Tujuh tahun berselang, giliran penjelajah alam bersaudara asal Swiss, Paul Benedict Sarasin dan Karl Friedrich Sarasin menggelar perjalanan ke Sulteng era 1893–1903 dan menuangkan pengalamannya dalam buku Reisen in Celebes. Sejak itu, semakin tak terbendung jumlah penjelajah yang tertantang untuk menggelar riset dan penelitian demi menguak peninggalan batu besar dari era di 3.000 tahun lampau di Sulteng. Misalnya Harry Cushier Raven dari Amerika Serikat dan peneliti Swedia, Walter Kaudern.
Raven melalui bukunya The Stone Images and Vats of Central Sulawesi yang terbit pada 1926 mengatakan bahwa dirinya pergi ke Sulteng pada 1917 dan tinggal di sana selama setahun guna meneliti batu-batu besar megalit, utamanya di Lembah Bada dan berlanjut sampai ke kantong-kantong batu besar di Sulteng seperti Behoa, Napu, dan Tomabulopi. Dia mampu menggambarkan kondisi megalitik melalui diagram dan foto-foto yang bagus dan membandingkan hasil jepretan yang didapatnya sebagai bagian dari bukunya.
Puncaknya adalah ketika arkeolog terkemuka Indonesia, Dwi Yani Yuniawati Umar atau akrab dipanggil Atik oleh sejawatnya, pada 2013 berhasil mengidentifikasi 1.466 megalit dari 83 situs, sebagian besar ditemui pada kawasan biosfer Lore Lindu. Dia juga menemukan kronologi yang cukup tua dari tulang-tulang yang terkubur di Situs Wineki. Dari hasil penelitian berdasarkan penanggalan karbon, usia temuan itu sekitar tahun 2531-1416 Sebelum Masehi.

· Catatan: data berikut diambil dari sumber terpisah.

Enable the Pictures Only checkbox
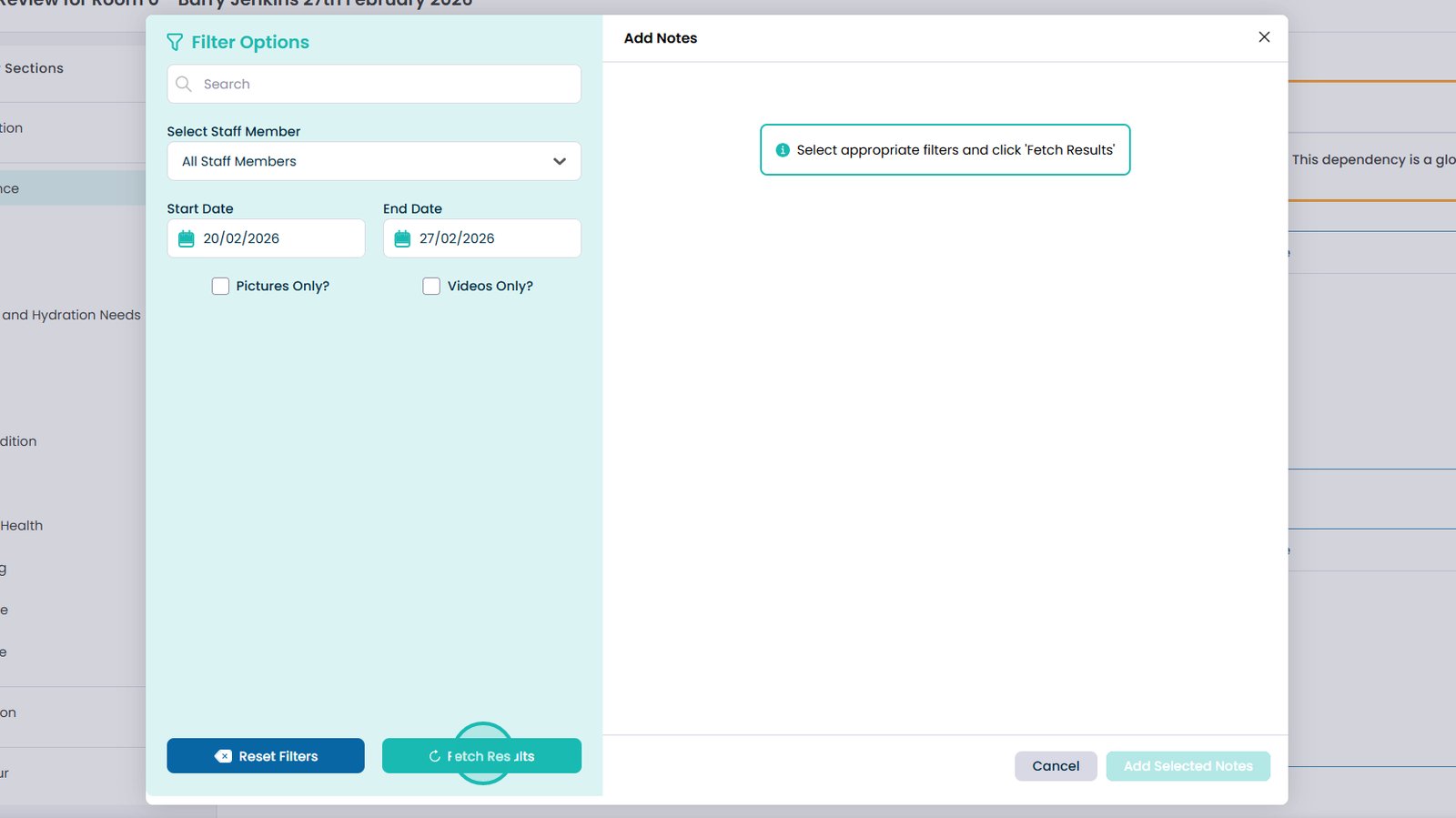The image size is (1456, 818). click(x=220, y=286)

Salah satu ikon megalit terkenal adalah Palindo atau Watu Palindo di Lembah Bada. Patung setinggi 4,5 meter ini disebut sebagai representasi dari penduduk mitologis pertama dari desa Sepe yang bernama Tosaloge. Gambar ikon megalitikum Indonesia tersebut bersama Batu Gajah dari Sumatra Selatan dan sarkofagus dari Bali pernah dicetak dalam seri prangko sewaktu Pameran Filateli Internasional di London, Inggris pada 1980.

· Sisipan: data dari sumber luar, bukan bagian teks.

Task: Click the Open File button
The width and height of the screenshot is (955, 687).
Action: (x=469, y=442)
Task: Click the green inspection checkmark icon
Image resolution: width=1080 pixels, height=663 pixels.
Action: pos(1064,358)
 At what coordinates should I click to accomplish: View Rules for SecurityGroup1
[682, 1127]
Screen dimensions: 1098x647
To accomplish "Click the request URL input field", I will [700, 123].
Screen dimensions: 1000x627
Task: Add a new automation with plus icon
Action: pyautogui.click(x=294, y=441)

Antropolog budaya asal Amerika Serikat, Martin Gray melalui tulisannya soal megalit Pulau Sulawesi di jurnal daring Sacred Sites mengakui keunikan peninggalan batu besar di Sulteng sebagai salah satu misteri arkeologi terhebat di dunia. Hal itu dikarenakan masih sulitnya mengurai muasal batu-batu misterius itu. Apabila menilik peradaban manusia di Asia Tenggara, Pulau Sulawesi baru didiami pertama kali kemungkinan sekitar 50.000 hingga 30.000 tahun lampau.
Gray yang juga gemar fotografi mengatakan, terdapat ratusan artefak batu besar di Lembah Napu, Besoa, dan Bada dalam Taman Nasional Lore Lindu, Sulteng. Bentuknya beraneka rupa, mulai dari silinder patung atau batu rata dengan tanda cawan. Ukurannya mulai dari 2 kaki hingga 15 kaki dan tiap patung dibuat tanpa kaki dengan umumnya bentuk kepala besar dan aneh atau hiasan geometrik yang abstrak.

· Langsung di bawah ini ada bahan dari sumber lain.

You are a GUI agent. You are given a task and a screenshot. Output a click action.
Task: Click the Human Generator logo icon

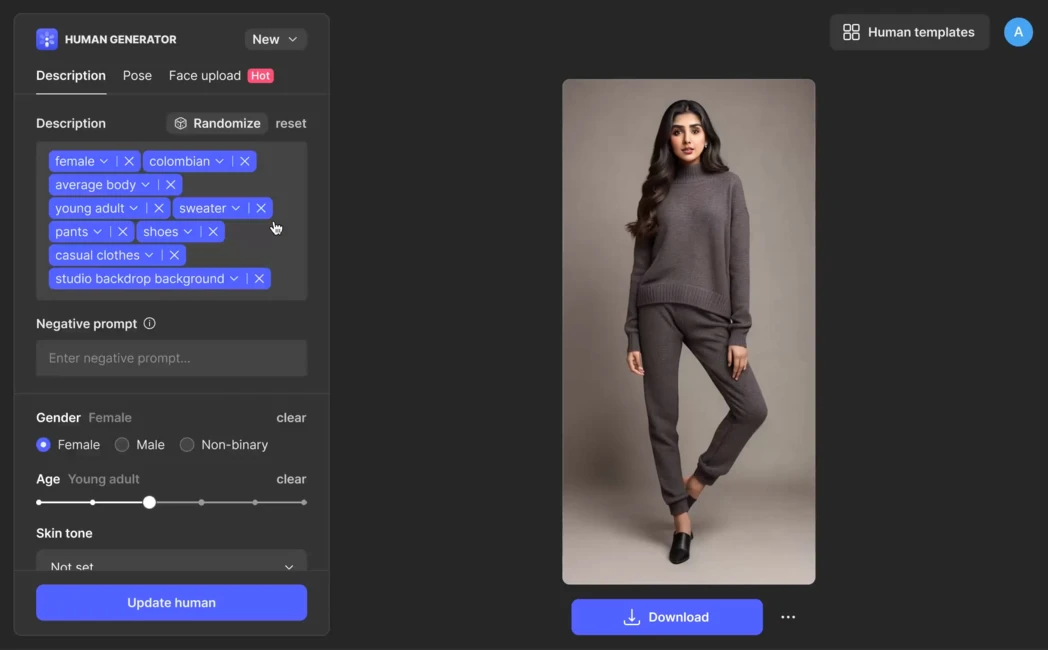pos(46,38)
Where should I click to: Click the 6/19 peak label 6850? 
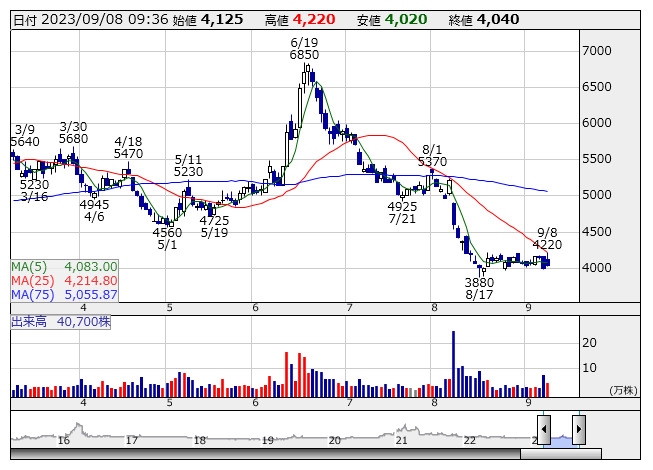[304, 55]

Ia menyebut batu-batu misterius itu memiliki kemiripan dengan yang dia temukan pada pusat batu besar purba di Taman Arkeologi San Augustin, Kolombia. “Kemiripan paling dekat mengenai teka-teki megalitik yang bisa saya ungkap adalah ukirannya sama seperti di San Augustin, Kolombia,” kata Gray.
Tidak ada penyelidikan mitologi, antropologi, arkeologi, etnologi yang memberi gambaran mengenai usia, asal usul atau tujuan dari batu-batu besar itu dibentuk menjadi wadah. Dia mengelompokkan peninggalan purbakala di Sulteng sebagai yang tertua di dunia bersama di Pulau Paskah di Chile.
Batu-batu besar itu menyebar di Desa Watunonju, Bangga, Tulo, dan Pevunu seluruhnya di Kabupaten Sigi. Bentuknya beraneka rupa seperti lumpang dari batu putih yang mengandung partikel kristal putih dan tembikar berhias. Kemudian menhir, kubur batu, dan lumpang berjumlah 312 benda di Lembah Napu dan 824 megalit di Lembah Behoa dan 330 lainnya di Lembah Bada. Sedangkan di Situs Pokekea ada 103 benda megalit berupa gerabah batu, kalamba dan tutupnya, arca batu, altar, dulang, dan makam batu.
Oleh sebab itu, Pemerintah Provinsi (Pemprov) Sulteng pada 2023 lalu mencanangkan provinsi tersebut sebagai Negeri Seribu Megalit. Pencanangannya dilakukan oleh Wakil Presiden Ma’ruf Amin di Palu pada 3 Oktober 2023 lalu. “Gandeng semua pemangku kepentingan untuk menyiapkan Negeri Seribu Megalit sebagai destinasi wisata unggulan Sulawesi Tengah sehingga dapat berkontribusi dalam menggerakkan ekonomi daerah,” kata Wapres seperti dikutip dari website.
Mantan Ketua Umum Majelis Ulama Indonesia itu juga meminta Pemprov Sulteng melakukan promosi termasuk memanfaatkan media sosial sebagai alat paling tepat mengenalkan Negeri Seribu Megalit kepada dunia. Wapres Ma’ruf Amin menyebut, media sosial sebagai alat promosi efektif didukung narasi kuat mengedepankan wisata budaya sejarah megalitikum sebagai bagian peradaban dunia.
Dalam kesempatan tersebut Gubernur Sulteng Rusdy Mastura menyebutkan, julukan provinsinya sebagai Negeri Seribu Megalit diberikan guna mempromosikan kemegahan kawasan cagar budaya megalitikum di Lembah Napu, Lembah Behoa, dan Lembah Bada yang tersebar di Kabupaten Poso dan Lembah Lindu di Kabupaten Sigi. Ia berharap, pencanangan sebagai Negeri Seribu Megalit akan mempercepat penetapan kawasan megalitikum di Sulteng sebagai Warisan Dunia (World Heritage) oleh Organisasi Pendidikan, Ilmu Pengetahuan dan Kebudayaan Perserikatan Bangsa-Bangsa (UNESCO).